I do not have a final solution at hand. You may want to evaluate the
possibility to move to a governor based solution.
If this is not feasible you should at least write to syslog which algorithm
has been taken and why.
> > And in the end it will show up as an "Enterprise Server" platform where
> > your partners like HP, SAP, Dell,... have to explicitly state to disable
> > specific powersaving features on OS level, because the CPU driver keeps
> > ignoring any BIOS provided information.
>
> Well, so let's consider the current state of affairs for a while. Where do
> we take the BIOS-provided information in question into account today?
Are you talking about general BIOS-provided information?
-> There are a hundred places and we cannot boot if BIOS data is
wrong, right?
For the pm profile I guess none.
I sent patches to expose this to sysfs quite some years ago,
when I realized that OEMs started to not only provide "unknown", but fill it
with correct data.
Since then it's easy to read out and it was always correct when I double
checked.
The other point is: It's going to be even more correct and used, when we use
it. It's a public spec and OEMs have to stick to it and as said 99% should do.

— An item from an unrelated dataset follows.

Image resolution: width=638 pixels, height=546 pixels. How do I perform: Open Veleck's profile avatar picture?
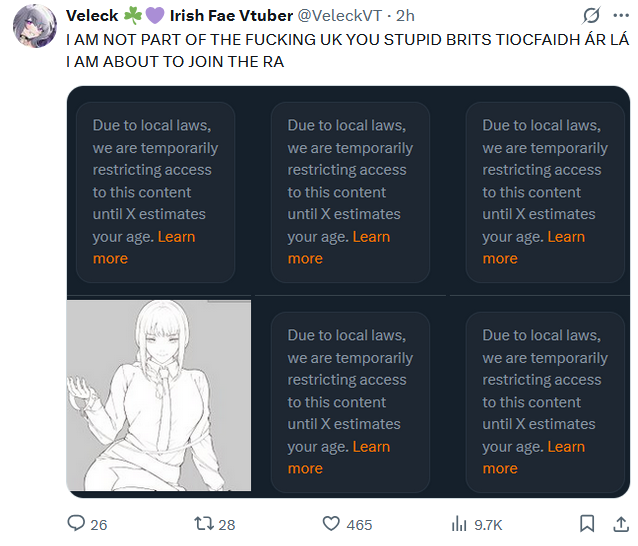tap(32, 24)
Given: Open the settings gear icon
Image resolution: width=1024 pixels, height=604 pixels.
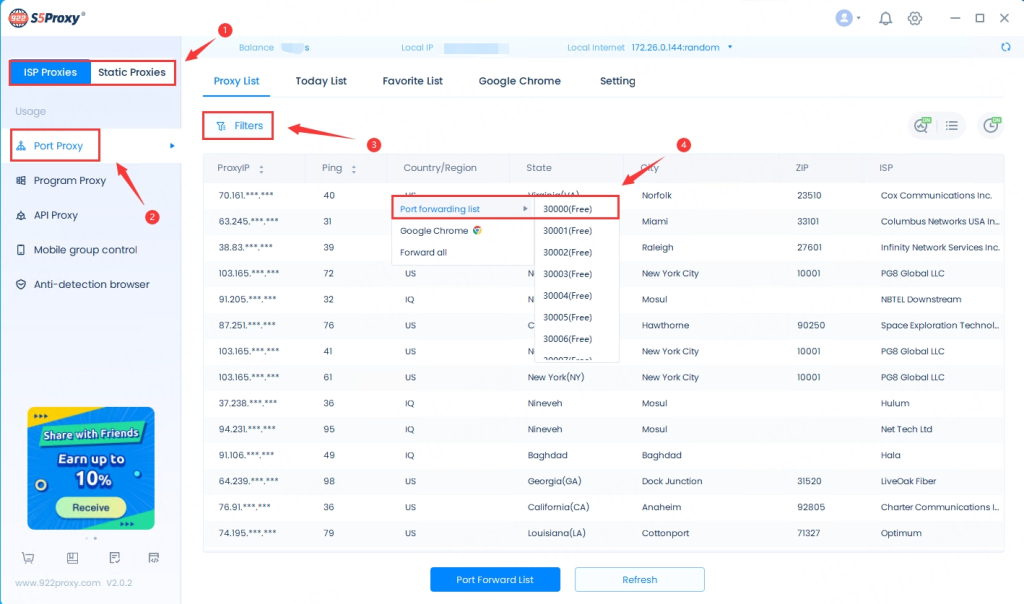Looking at the screenshot, I should [914, 18].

And if not: It's the old game: provide acpi.pm_profile=MyPlatform param.
You/we are not to blame.
What is much worse is the back and forth to use BIOS provided data.
With acpi_idle BIOS data was used to identify C-states.
All major server vendors provided OS independent documentation how to disable
deep sleep states in BIOS for specific number cruncher or database workloads.
Then Intel violated the specs by switching to intel_idle.
Similar for P-states.
ACPI (acpi-cpufreq) -> MSR (intel_pstate) -> partly ACPI again ?!?
(commit 37afb00032424d684a48d649fc)
So we, Linux kernel, have to rely on some BIOS info to be correct
And the BIOS has to rely on the kernel drivers to use some BIOS info it
provides...
And then both should stick to it...
What I want to say: It's not only the BIOS guys doing things wrong and
in the end you have to trust some interfaces.
> The best approach IMO is to use all of the sources of information available
> and make a choice on the basis of all that information combined, but we need
> to start somewhere.
>
> If your concern is that we are going to discard all of the BIOS-provided
> information going forward, then this is not our current plan.
>
> Which doesn't prove that it can't be wrong and I've seen enough systems
> where BIOS-provided information is simply incorrect to base any decisions
> on that information alone if I have any other choice.
>
> > > The BIOS may always lie to us and we can't entirely rely on it for
> > > figuring
> > > out the system profile,
> >
> > We can. Because otherwise the ACPI pm profile is set "unknown".
>
> Well, it should be. It will be if everything is done correctly, but is it
> really guaraneed in any way?
>
> > BTW: There were rumours that Intel's microcode had some sever bugs as well
> > recently. So what, we have to rely on this piece of software as well...
> >
> > IMO we see a bit too much CPU ID matching and it's getting more and more.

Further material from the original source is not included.